— Directions for this task —
List each line of the records that contains the string "screenshot". Case counts.

— Word and element locating records —
════════════════════
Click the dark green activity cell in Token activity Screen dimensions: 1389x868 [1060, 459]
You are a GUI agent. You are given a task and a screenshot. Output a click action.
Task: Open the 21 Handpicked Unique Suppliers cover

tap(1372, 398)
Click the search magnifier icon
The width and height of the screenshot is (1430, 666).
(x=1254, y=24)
════════════════════
— Exercise solution —
You are a GUI agent. You are given a task and a screenshot. Output a click action.
The width and height of the screenshot is (1430, 666).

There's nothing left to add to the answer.